Spend some time wandering the town.
Tell ‘em I sent you. It won’t mean anything to anyone, but it might get a very interesting conversation started.
Goldfield, NV back in the day
Goldfield got its start in 1903 when a group of 36 prospectors and investors established the town site. As the name suggests, it was a mining town focused mostly on gold with some silver thrown in: a 3 to 1 ratio.
By 1905, there were 10,000 people. Two years later, in 1907, there were over 20,000 and it had become the largest city in Nevada and the state’s center of economic and political power.
There were…
- 49 saloons
- 27 restaurants
- 15 barber shops
- 6 bakeries
- 54 assayers
- 84 attorneys
- 162 brokers
- 14 cigar stores
- 21 grocers
- 22 hotels
- 17 laundries
- 40 doctors
- 10 undertakers
Six years later it was mostly over.
The grand stone buildings that sprang up still line the streets today, the empty shells and ghosts waiting for rebirth. The Goldfield Hotel, the most prominent building of them all, would make for something great I lack the imagination to envision. I’m sure the ghosts wouldn’t mind.

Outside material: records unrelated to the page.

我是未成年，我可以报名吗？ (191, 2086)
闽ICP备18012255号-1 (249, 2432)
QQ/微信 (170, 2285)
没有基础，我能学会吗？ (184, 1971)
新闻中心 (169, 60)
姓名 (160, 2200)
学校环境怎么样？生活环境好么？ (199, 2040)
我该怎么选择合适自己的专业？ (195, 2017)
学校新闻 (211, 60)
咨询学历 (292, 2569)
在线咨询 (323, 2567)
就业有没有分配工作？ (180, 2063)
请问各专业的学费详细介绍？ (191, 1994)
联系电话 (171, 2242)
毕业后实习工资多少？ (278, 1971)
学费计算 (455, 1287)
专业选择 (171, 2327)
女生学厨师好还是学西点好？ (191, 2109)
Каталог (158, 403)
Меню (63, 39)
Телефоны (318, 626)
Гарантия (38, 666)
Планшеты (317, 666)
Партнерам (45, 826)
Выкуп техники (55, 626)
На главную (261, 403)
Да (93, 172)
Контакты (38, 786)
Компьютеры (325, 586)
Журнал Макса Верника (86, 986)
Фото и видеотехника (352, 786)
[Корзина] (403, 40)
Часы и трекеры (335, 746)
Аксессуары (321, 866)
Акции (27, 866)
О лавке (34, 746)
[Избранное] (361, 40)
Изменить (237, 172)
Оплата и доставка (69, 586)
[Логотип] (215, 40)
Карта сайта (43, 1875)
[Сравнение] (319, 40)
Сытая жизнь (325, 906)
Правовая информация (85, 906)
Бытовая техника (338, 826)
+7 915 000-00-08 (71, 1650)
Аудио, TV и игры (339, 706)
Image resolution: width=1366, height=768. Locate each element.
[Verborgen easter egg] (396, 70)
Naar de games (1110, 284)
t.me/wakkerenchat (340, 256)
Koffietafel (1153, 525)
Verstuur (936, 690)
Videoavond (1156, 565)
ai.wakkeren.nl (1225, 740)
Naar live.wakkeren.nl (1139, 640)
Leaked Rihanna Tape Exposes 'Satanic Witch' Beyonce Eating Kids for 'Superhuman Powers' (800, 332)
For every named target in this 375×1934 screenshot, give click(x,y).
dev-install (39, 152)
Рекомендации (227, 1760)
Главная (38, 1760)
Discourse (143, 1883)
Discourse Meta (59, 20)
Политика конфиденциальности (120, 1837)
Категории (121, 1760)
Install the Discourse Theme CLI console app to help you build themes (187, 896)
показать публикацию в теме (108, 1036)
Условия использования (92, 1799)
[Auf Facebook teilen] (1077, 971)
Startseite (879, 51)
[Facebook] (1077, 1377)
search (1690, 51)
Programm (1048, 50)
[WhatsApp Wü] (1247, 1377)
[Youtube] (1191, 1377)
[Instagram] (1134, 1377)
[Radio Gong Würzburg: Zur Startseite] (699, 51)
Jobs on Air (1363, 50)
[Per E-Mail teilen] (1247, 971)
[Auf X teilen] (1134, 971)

In 1913 Goldfield was hit with a massive flood. It wiped out many of the homes and businesses and damaged the railroad lines.
Ten years later, in 1923, a fire destroyed 25 blocks of the central area. The very next year, another devastating fire swept through.
Goldfield was done. It became a specter of what had come before and home to a few individualists, a great cafe and, of course, its ghosts.